VERSATEL TELECOM: Announces Confirmation of Reorganization Plan
---------------------------------------------------------------
Versatel Telecom International N.V. announced that the United
States Bankruptcy Court for the Southern District of New York
yesterday confirmed the Company's Chapter 11 Plan of
Reorganization.

Under the plan, approximately EUR 1.7 billion in Versatel's bonds
will be exchanged for cash and approximately 80% of Versatel's
common stock. Versatel's existing common shareholders will retain
ownership of approximately 20% of the company and receive
warrants to purchase up to approximately 4% of the Company's
common stock. Versatel intends to seek approval for its
restructuring by a court in Amsterdam later this month and to
consummate its restructuring shortly thereafter.
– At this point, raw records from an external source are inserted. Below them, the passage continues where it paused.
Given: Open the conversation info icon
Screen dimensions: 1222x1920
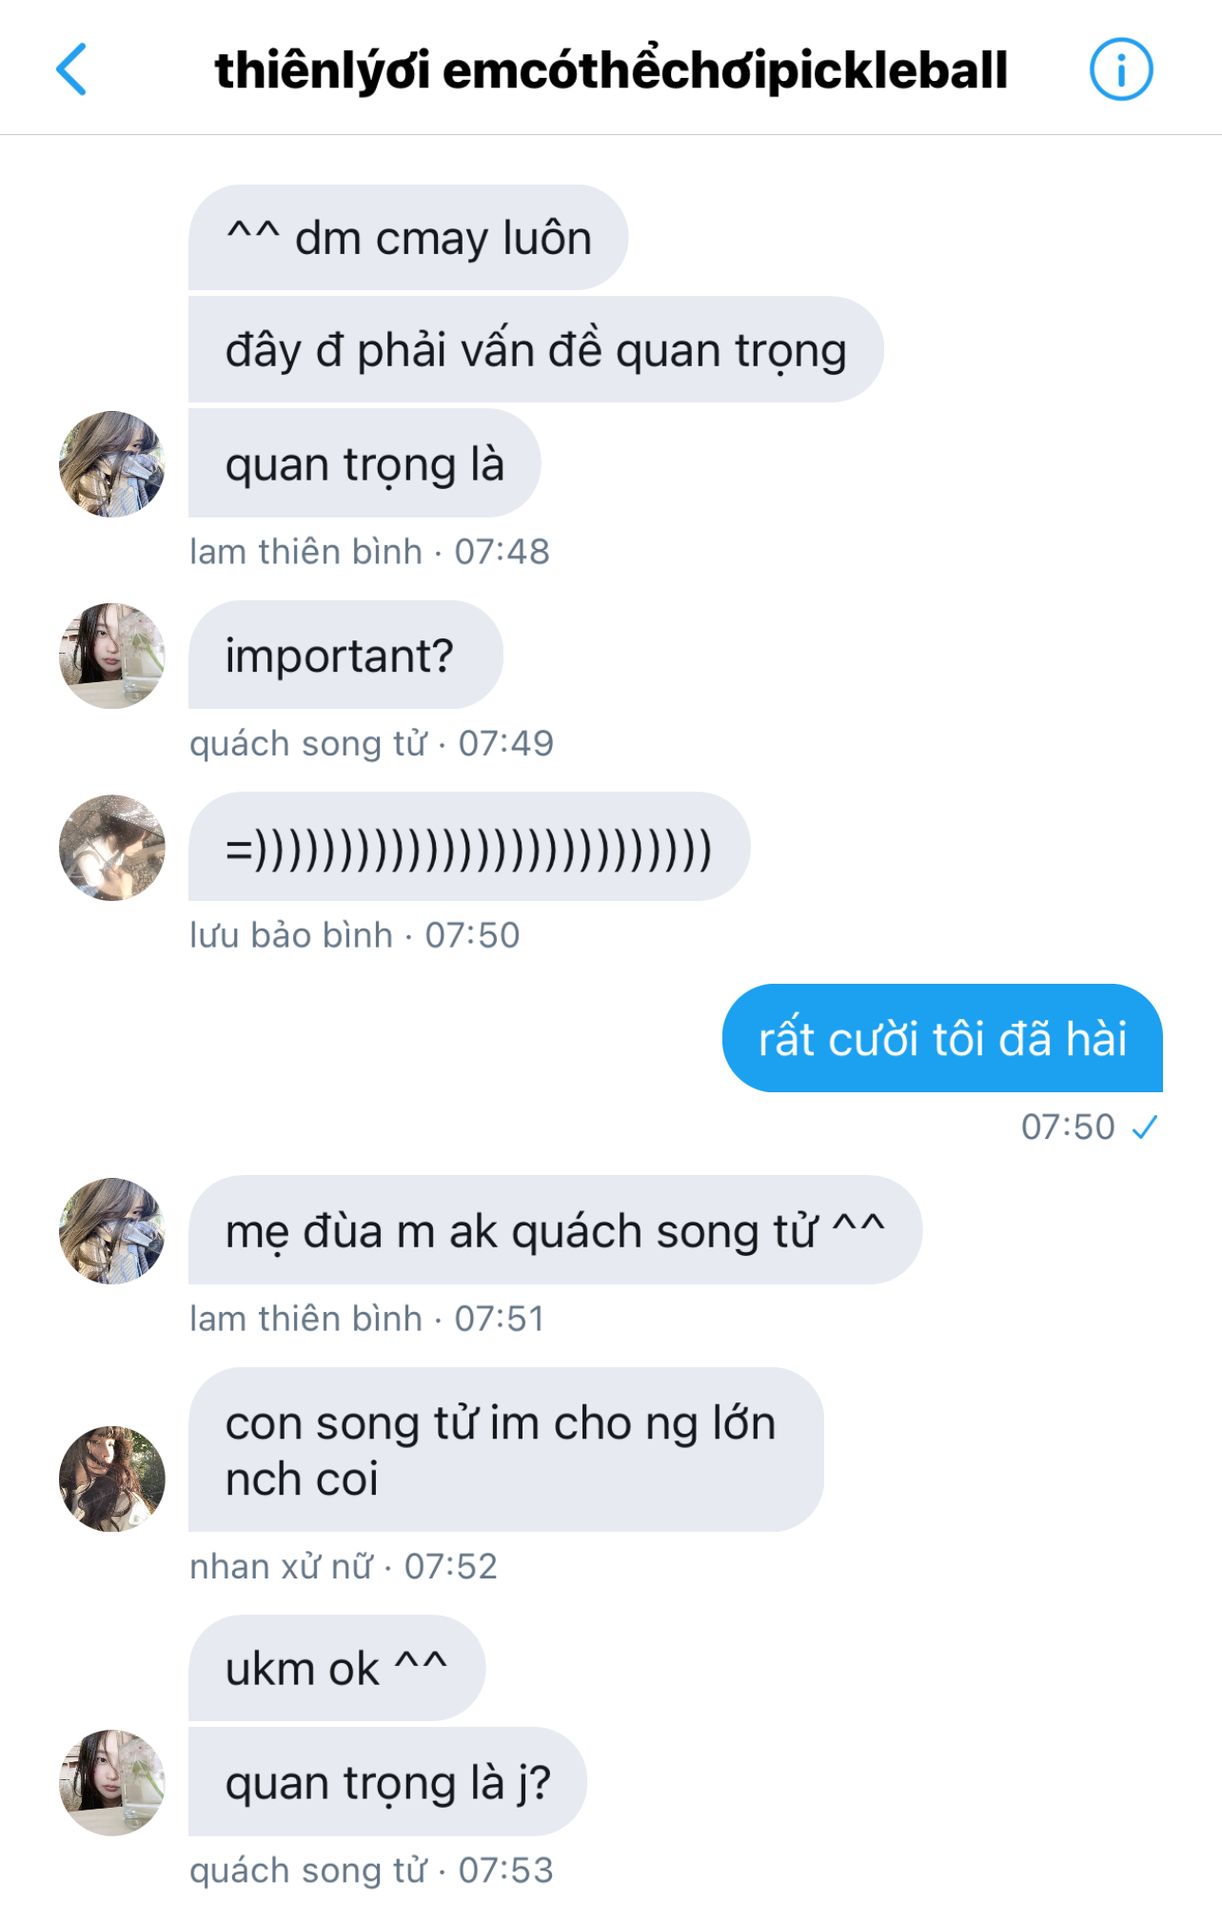Looking at the screenshot, I should 1120,70.
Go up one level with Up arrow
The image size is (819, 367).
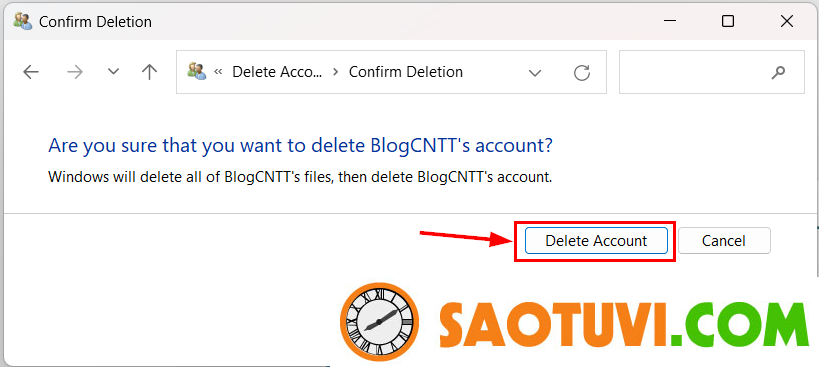tap(149, 72)

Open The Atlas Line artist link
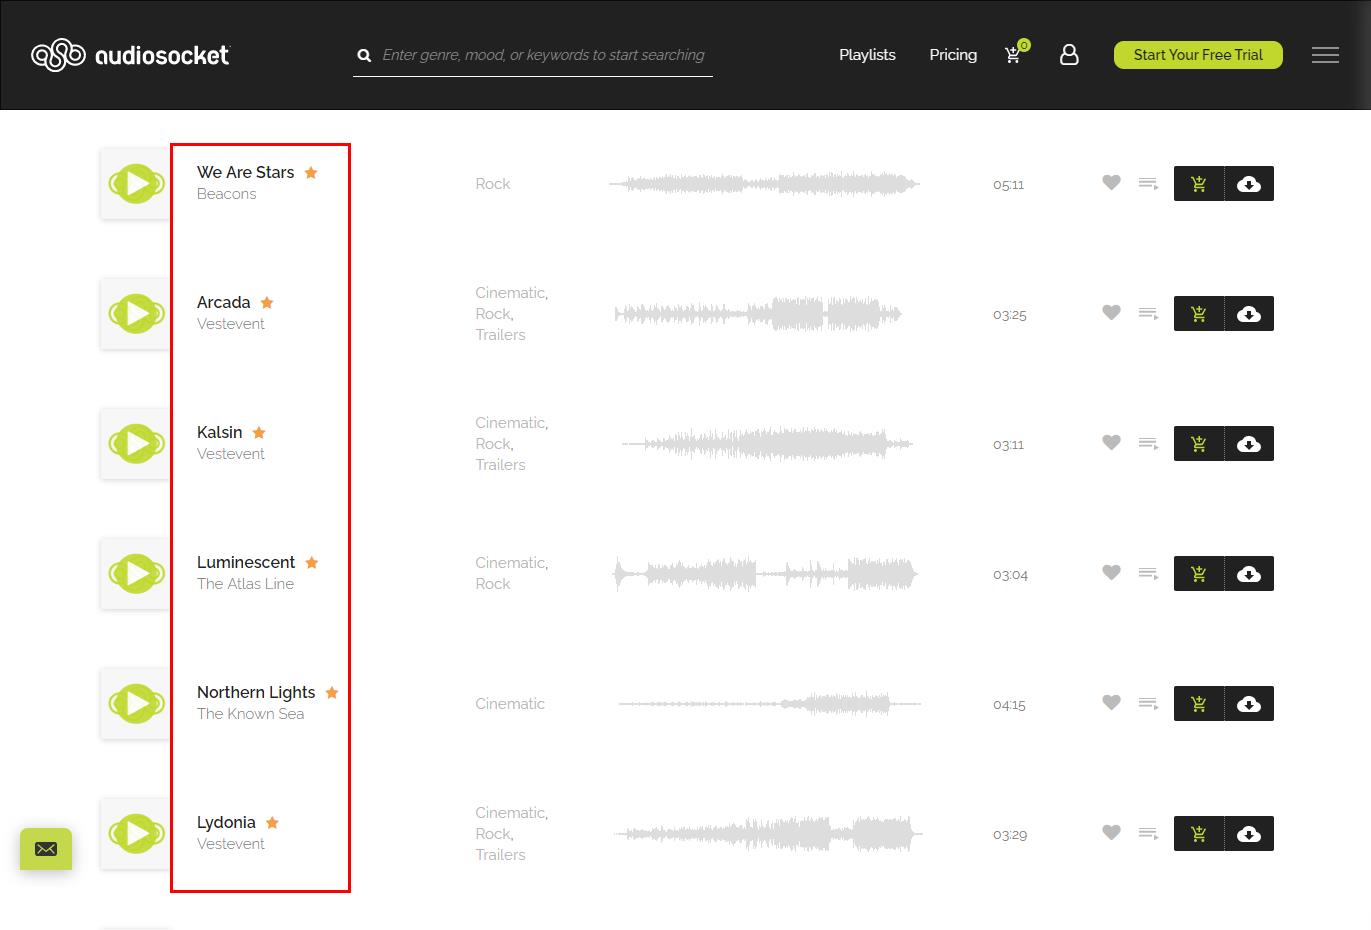(245, 584)
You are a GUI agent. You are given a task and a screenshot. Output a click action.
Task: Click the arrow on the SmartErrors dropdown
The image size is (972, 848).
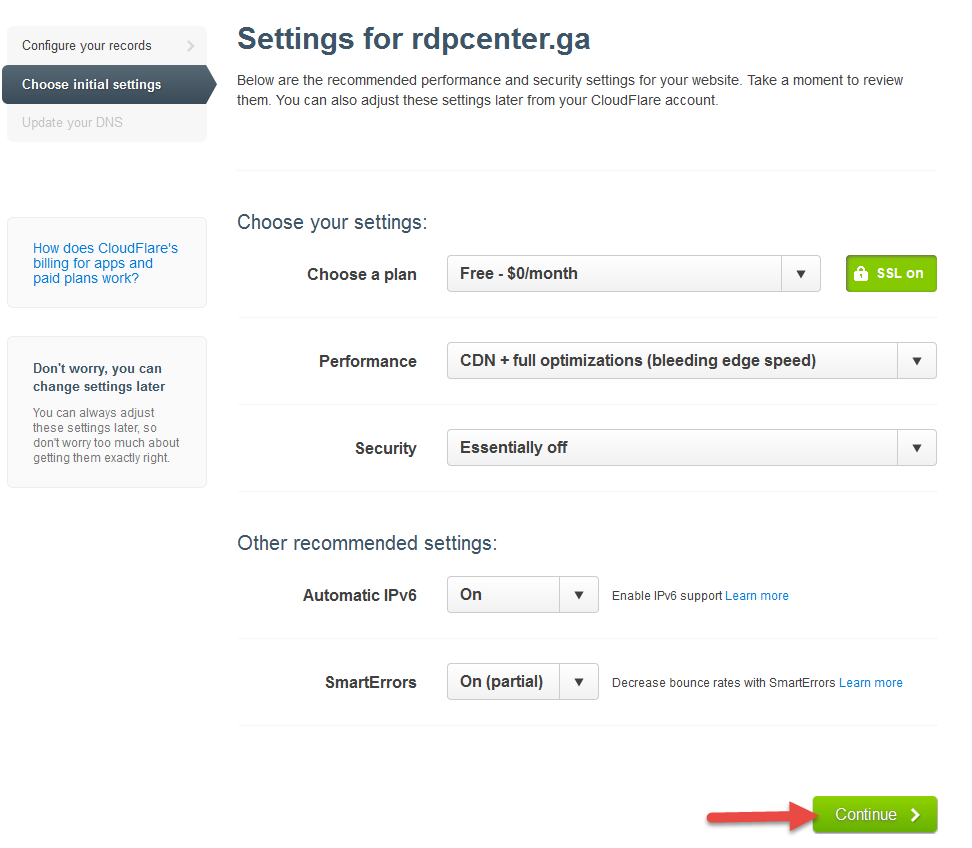[578, 682]
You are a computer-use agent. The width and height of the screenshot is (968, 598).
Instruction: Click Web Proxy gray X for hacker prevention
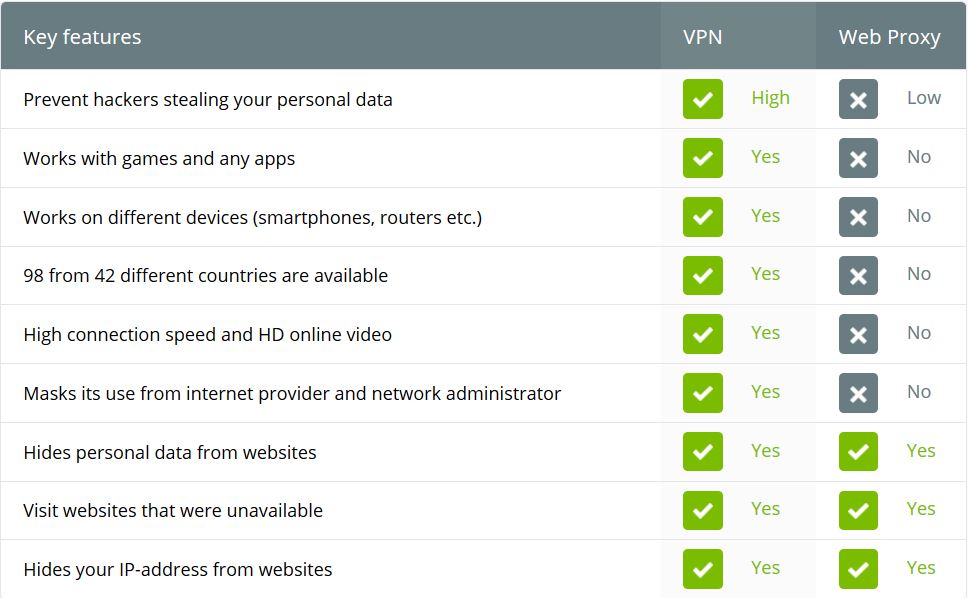(858, 99)
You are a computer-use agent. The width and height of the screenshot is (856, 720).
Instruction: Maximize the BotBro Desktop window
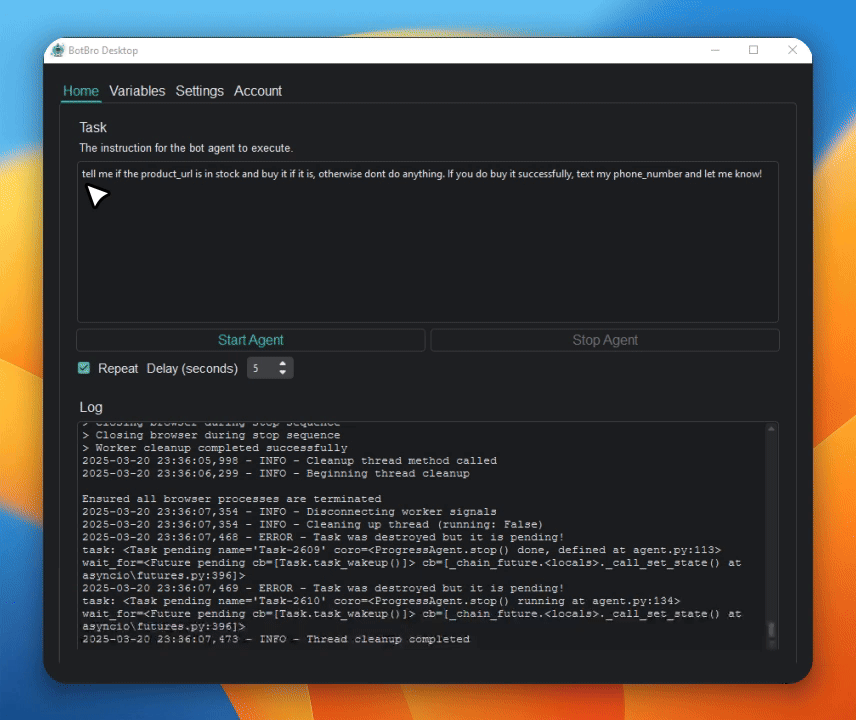(x=754, y=50)
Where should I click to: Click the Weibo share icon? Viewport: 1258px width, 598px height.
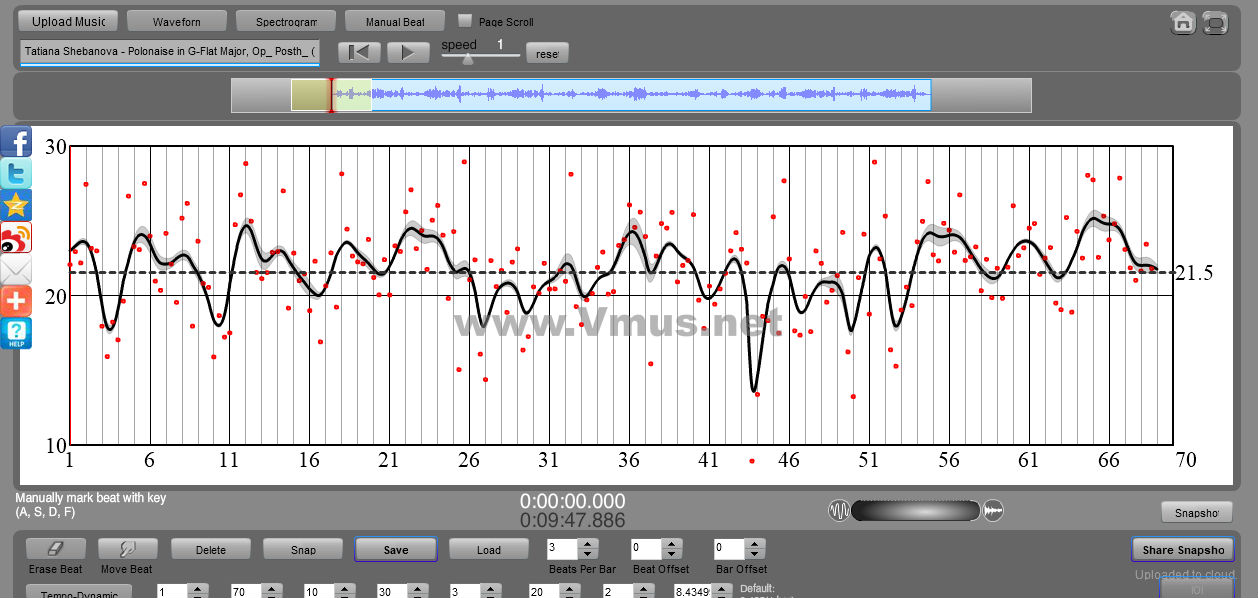coord(16,237)
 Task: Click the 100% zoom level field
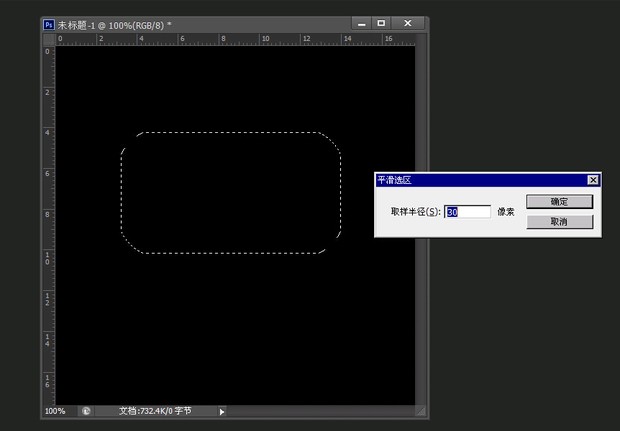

Versatel Telecom International N.V. (EURONEXT: VRSA) based in
Amsterdam, is a competitive communications network operator and a
leading alternative to the former monopoly telecommunications
carriers in our target market of the Benelux and northwest
Germany. Founded in October 1995, the Company holds full
telecommunications licenses in The Netherlands, Belgium and
Germany and has over 81,000 business customers and 1,168
employees. Versatel operates a facilities-based local access
broadband network that uses the latest network technologies to
provide business customers with high bandwidth voice, data and
Internet services. Versatel is a publicly traded company on
Euronext Amsterdam under the symbol "VRSA". News and information
are available at http://www.versatel.com.


===========
P O L A N D
===========


NETIA HOLDINGS: Creditor Meeting Adjourned Until September 30
-------------------------------------------------------------
Netia Holdings S.A., Poland's largest alternative provider of
fixed-line telecommunications services, today announced that the
creditors' meeting to accept the composition plans of its three
Dutch subsidiaries, Netia Holdings B.V., Netia Holdings II B.V.
and Netia Holdings III B.V., was adjourned by the supervisory
judge until September 30, 2002.

The verification hearings by the court in the Netherlands have
been provisionally fixed for October 9, 2002.

Contact Information:

Anna Kuchnio
Investor Relations
Netia Holdings
Telephone: +48-22-330-2061


===========
S W E D E N
===========


LM ERICSSON: Will Supply Orange Group With Multimedia Messaging
---------------------------------------------------------------
Ericsson's strong position in Multimedia Messaging (MMS) has been
further enhanced by being selected as supplier of MMS technology
to Orange SA and its 22 member companies, and by signing its
first MMS contract with Orange France.

The framework agreement signed with Orange reinforces Ericsson's
involvement in the development of new applications by Orange and
further demonstrates its appreciation of Ericsson's MMS
solutions.

Today, the deal with Orange France - number one mobile operator
in
France - represents the first concrete result of this frame
agreement. According to this contract, Ericsson will provide the
MMS platform and related systems. It will also provide the
services for integration to the Orange network, for example,
interfaces to existing services such as WAP, SMS, and e-mail, as
well as the services for implementation and support.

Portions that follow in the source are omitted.